Co myślicie o logowaniu czasu pracy. Ostatnio w firmie znów wracamy do tej praktyki. Wygląda to mniej więcej tak, że po każdym rozwiązanym zadaniu w BT wraz z komentarzem podajemy czas jaki poświęciliśmy na dane zadanie. Osobiście nie bardzo mi się to podoba, zwłaszcza w kontekście scruma z którym taka praktyka właściwie się kłóci. Jakie jest wasze zdanie?
Odpowiedź na Twoje pytanie wyjdaje mi się oczywista nawet w kontekście scruma. Logując swój czas pracy, budujesz bazę na podstawie której będziesz mógł w przyszłości szacować czas potrzebny na realizację przyszłych projektów, poza tym łatwiej później przeanalizować co poszło OK, a gdzie miałeś jakieś przestoje i łatwo możesz sobie odpowiedzieć na pytanie co poprawić. Myślę, że warto zauważyć, że logowanie czasu pracy (nawet tylko dla własnej informacji) działa mobilizująco (przynajmniej widzę to po sobie).
A dla mnie to lipa, tzn. liczenie czasu nad konkretnym zgłoszeniem… Raz wyjdzie 3 minuty, raz 30, a raz powinno wyjść 3, ale coś się pomerdało i wyjdzie 13… Jak dla mnie kompletnie niemiarodajne, wolę po prostu siąść na fotel, robić, wstać z fotela : ) Ewentualnie dopiero potem możnaby podzielić ilość czasu spędzonego / ilość ticketów : P
Developerka to nie przerzucanie ziemniaków na godziny.

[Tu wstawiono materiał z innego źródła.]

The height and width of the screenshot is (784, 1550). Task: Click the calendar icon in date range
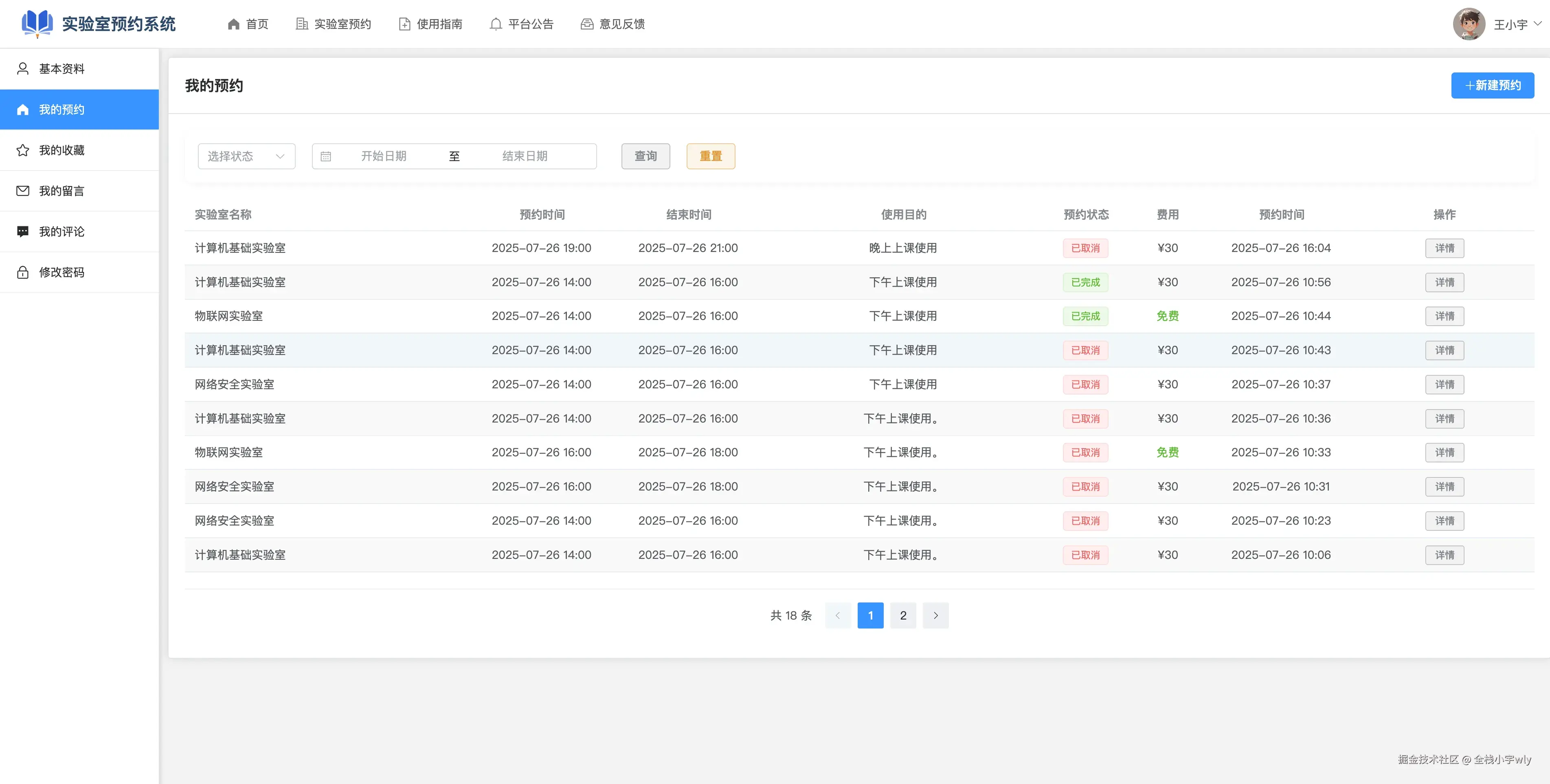click(325, 156)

To praca w dużym stopniu podobna do działalności artystycznej. Stresowanie developerów zdecydowanie wpłynie na obniżenie ich wydajności. Logowanie czasu to debilny, zamordystyczny system. W jednej firmie ludzie musieli logować nawet przerwę na pójście do kibla. Firma upadła…

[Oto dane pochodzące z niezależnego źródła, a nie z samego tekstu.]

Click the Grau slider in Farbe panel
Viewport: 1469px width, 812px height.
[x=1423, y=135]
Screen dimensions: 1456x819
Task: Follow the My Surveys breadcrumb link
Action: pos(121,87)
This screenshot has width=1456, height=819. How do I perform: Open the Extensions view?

Otóż to. Jeśli przełożeni chcą nam patrzeć na rączki i proszą o logowanie czasu, to jest to co najmniej stresujące. Mieliśmy tak przez pewien czas w firmie i nie wiem czy komuś się to na coś przydało. Oczywiście kierownictwo tłumaczy się tym, że chce mieć pogląd na to, co i w jakim czasie zostało wykonane. Może to wynika z braku zaufania do pracownika i do tego czy dobrze organizuje sobie czas pracy?
Dlatego właśnie polubiłem scruma. Wymaga on samodyscypliny zespołu. Określamy zadania, które przyjmujemy na klatę w danej iteracji i od nas zależy jak i kiedy zostaną zrobione.
Wydaje mi się, że lepsze szacowanie czasu uzyskamy wraz z doświadczeniem. Kiedyś skrupulatnie notowałem czas poświęcony na zadania w ciągu dnia i nie czuję żebym dzięki temu lepiej szacował kolejne. Więcej dało mi doświadczenie dzięki któremu szacunki stają się bardziej dokładne.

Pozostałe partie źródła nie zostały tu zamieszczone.